Key Challenge: Simultaneous Read and Write

The fundamental challenge of a chat client is that it needs to do two things at once:

  1. Read user input from the keyboard (blocking)
  2. Read messages from the server socket (also blocking)

A single thread cannot block on both simultaneously. Solutions:

  • Two threads: One reads the keyboard, one reads the socket (Chapter 36)
  • Non-blocking I/O: Set the socket to non-blocking mode and poll it between keyboard reads
  • Select/poll: Use fpSelect to wait on multiple file descriptors simultaneously

The server has the same problem — it needs to listen for new connections while handling existing clients. The standard solution is one thread per client (Chapter 36).


Lessons Learned

  1. Protocol design comes first. Define the message format before writing code. A well-designed protocol makes the implementation straightforward.

  2. Blocking I/O limits concurrency. A single thread can block on only one operation. Real chat applications require threading or asynchronous I/O.

  3. Clients disconnect unexpectedly. Network connections can drop at any time. The server must handle write failures gracefully (mark clients as inactive rather than crashing).

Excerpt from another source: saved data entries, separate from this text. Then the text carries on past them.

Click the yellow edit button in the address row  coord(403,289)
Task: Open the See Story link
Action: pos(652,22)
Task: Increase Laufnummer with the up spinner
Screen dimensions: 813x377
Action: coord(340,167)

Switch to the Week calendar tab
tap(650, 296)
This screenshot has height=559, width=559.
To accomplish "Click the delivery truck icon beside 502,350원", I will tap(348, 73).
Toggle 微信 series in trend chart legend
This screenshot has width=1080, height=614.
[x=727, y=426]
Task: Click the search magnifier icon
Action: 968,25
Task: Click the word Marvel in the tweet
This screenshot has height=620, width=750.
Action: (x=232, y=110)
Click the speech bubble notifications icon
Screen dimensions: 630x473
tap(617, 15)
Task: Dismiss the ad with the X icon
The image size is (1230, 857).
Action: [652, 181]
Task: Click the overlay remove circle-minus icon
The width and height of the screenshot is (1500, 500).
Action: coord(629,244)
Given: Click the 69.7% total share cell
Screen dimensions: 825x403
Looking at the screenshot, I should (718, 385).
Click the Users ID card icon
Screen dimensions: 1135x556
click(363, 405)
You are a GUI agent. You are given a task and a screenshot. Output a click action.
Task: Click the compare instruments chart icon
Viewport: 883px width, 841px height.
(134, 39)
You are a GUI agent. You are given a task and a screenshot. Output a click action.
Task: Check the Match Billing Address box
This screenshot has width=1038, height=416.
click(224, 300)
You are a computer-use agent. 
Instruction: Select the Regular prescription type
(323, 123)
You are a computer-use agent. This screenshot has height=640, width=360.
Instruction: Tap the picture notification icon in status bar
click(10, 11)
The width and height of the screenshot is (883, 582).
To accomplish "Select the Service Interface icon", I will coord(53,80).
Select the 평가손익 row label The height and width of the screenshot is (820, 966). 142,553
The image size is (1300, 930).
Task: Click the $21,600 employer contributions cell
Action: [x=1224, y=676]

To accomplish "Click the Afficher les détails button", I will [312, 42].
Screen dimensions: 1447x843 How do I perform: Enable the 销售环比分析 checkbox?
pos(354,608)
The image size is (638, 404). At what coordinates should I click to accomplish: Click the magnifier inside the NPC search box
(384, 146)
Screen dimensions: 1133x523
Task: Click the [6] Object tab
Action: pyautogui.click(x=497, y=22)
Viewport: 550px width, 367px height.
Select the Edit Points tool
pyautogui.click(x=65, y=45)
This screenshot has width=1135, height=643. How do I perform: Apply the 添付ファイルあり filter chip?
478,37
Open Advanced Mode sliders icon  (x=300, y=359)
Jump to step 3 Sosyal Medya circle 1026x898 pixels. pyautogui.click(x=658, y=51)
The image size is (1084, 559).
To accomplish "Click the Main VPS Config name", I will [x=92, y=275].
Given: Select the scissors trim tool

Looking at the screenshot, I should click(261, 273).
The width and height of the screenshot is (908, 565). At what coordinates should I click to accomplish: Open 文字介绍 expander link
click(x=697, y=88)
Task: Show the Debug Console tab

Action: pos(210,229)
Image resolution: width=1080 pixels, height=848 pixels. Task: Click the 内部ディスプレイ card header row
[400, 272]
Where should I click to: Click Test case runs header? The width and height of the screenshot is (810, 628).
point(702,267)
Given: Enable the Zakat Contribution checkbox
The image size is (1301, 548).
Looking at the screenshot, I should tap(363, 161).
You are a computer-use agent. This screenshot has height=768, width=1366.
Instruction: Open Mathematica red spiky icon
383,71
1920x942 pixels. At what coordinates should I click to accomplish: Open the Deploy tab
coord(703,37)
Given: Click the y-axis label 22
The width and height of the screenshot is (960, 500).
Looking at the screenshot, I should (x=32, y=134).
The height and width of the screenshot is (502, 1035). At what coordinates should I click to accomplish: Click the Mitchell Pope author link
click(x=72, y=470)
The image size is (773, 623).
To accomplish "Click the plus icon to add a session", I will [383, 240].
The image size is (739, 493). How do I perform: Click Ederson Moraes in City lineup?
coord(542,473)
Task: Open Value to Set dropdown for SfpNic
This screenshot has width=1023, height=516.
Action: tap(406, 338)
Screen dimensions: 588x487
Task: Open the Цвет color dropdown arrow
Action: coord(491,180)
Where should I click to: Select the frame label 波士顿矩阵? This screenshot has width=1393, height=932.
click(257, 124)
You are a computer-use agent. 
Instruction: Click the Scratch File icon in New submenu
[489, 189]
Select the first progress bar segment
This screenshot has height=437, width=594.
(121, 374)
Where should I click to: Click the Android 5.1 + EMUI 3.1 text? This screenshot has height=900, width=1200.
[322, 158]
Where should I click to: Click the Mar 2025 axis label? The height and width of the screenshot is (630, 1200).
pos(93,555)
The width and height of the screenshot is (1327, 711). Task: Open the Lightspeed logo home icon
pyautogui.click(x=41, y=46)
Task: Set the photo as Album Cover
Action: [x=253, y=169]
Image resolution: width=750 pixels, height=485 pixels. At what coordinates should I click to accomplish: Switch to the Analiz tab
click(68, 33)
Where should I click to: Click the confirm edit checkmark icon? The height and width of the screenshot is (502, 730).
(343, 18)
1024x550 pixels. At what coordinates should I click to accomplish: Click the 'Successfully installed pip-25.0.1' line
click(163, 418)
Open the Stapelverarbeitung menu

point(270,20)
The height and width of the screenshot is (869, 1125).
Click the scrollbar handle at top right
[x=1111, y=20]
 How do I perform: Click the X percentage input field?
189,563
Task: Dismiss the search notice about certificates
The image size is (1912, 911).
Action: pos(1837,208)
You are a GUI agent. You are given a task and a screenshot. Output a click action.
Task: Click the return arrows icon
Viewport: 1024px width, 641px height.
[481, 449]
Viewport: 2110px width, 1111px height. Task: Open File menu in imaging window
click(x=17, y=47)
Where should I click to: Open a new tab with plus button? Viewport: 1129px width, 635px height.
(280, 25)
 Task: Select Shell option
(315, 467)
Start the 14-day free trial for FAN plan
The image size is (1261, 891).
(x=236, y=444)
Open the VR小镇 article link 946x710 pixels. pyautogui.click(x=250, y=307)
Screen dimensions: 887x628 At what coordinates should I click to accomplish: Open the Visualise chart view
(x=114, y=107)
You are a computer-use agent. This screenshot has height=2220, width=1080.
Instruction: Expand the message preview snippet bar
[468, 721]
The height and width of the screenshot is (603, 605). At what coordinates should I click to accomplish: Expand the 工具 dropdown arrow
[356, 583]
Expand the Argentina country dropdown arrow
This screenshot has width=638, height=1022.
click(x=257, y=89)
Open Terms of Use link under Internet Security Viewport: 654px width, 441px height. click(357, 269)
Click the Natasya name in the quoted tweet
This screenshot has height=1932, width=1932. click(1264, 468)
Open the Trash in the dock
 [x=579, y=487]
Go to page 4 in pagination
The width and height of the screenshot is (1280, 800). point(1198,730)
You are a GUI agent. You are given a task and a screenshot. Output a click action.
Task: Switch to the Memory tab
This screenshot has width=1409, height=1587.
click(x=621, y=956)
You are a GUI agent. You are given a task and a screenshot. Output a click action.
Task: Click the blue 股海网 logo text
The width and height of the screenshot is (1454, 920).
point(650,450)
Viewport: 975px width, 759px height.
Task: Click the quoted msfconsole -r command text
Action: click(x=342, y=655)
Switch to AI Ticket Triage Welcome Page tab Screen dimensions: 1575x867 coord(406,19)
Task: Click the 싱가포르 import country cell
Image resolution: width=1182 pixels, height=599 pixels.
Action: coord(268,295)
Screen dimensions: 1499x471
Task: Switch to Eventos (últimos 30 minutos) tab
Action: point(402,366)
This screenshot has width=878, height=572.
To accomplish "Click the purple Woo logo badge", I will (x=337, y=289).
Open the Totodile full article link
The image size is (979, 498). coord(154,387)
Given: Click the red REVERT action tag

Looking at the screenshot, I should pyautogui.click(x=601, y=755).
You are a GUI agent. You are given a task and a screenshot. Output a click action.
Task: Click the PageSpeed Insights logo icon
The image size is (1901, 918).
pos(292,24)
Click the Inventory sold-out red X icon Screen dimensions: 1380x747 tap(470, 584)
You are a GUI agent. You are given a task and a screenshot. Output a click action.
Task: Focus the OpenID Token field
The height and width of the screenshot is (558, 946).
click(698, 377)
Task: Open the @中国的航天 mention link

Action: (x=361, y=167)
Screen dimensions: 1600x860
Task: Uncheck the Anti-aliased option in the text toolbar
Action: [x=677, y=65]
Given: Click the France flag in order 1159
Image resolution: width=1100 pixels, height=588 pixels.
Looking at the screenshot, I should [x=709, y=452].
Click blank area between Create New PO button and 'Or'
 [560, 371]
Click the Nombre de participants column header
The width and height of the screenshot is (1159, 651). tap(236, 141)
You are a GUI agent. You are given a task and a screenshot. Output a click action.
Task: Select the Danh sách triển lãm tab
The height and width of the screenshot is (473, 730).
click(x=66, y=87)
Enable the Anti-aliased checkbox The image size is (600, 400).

  4. Broadcast is O(n). Sending a message to all clients requires iterating the client list. For large-scale chat, this becomes a bottleneck that requires more sophisticated architectures (message queues, pub/sub).

  5. Text protocols are debuggable. Because our protocol is plain text, we can test the server using telnet or netcat without writing a client at all. This is invaluable during development.